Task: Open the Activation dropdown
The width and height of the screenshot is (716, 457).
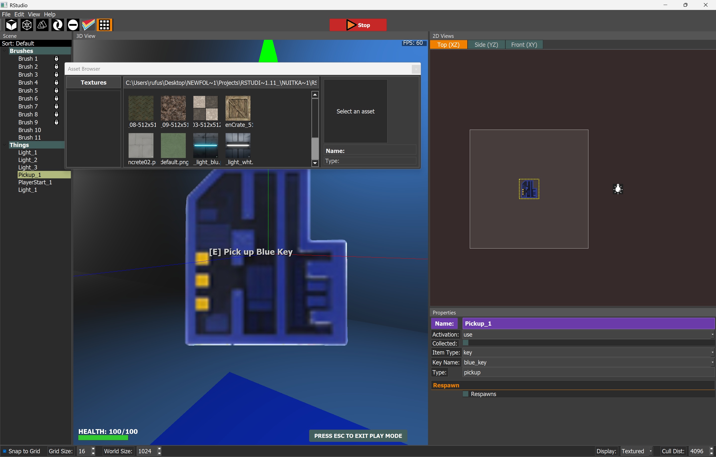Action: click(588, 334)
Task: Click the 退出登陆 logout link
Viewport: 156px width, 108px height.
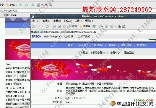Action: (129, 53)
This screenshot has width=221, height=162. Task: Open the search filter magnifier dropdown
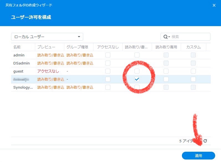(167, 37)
··········
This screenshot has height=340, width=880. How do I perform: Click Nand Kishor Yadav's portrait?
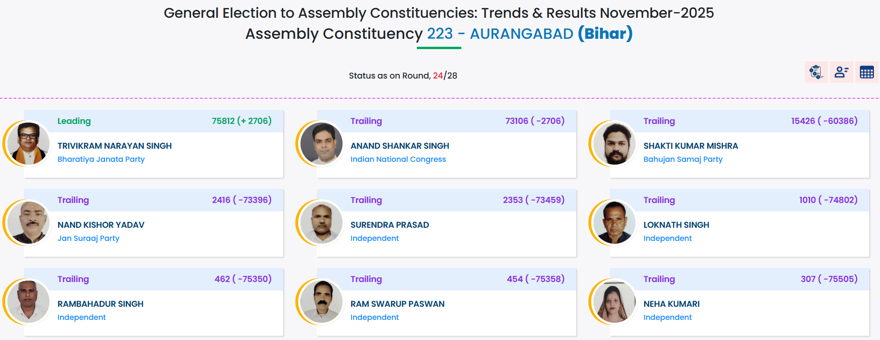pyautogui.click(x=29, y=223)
··········
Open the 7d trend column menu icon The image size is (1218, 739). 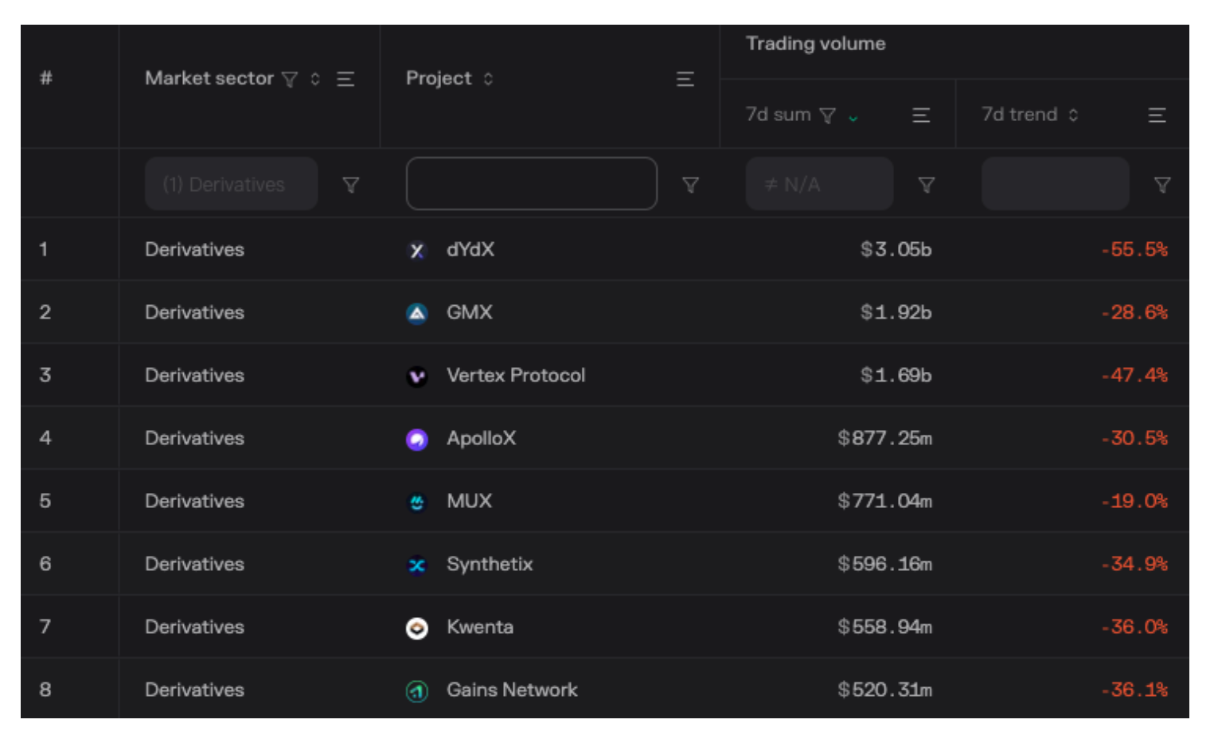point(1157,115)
··········
Show every line in the items above that contains the string "height", matching case exactly.

The width and height of the screenshot is (716, 457).
Viewport: 156px width, 108px height.
This screenshot has width=221, height=162. Task: Open the search filter magnifier dropdown
This screenshot has height=340, width=880. How do I perform: Click Nand Kishor Yadav's portrait?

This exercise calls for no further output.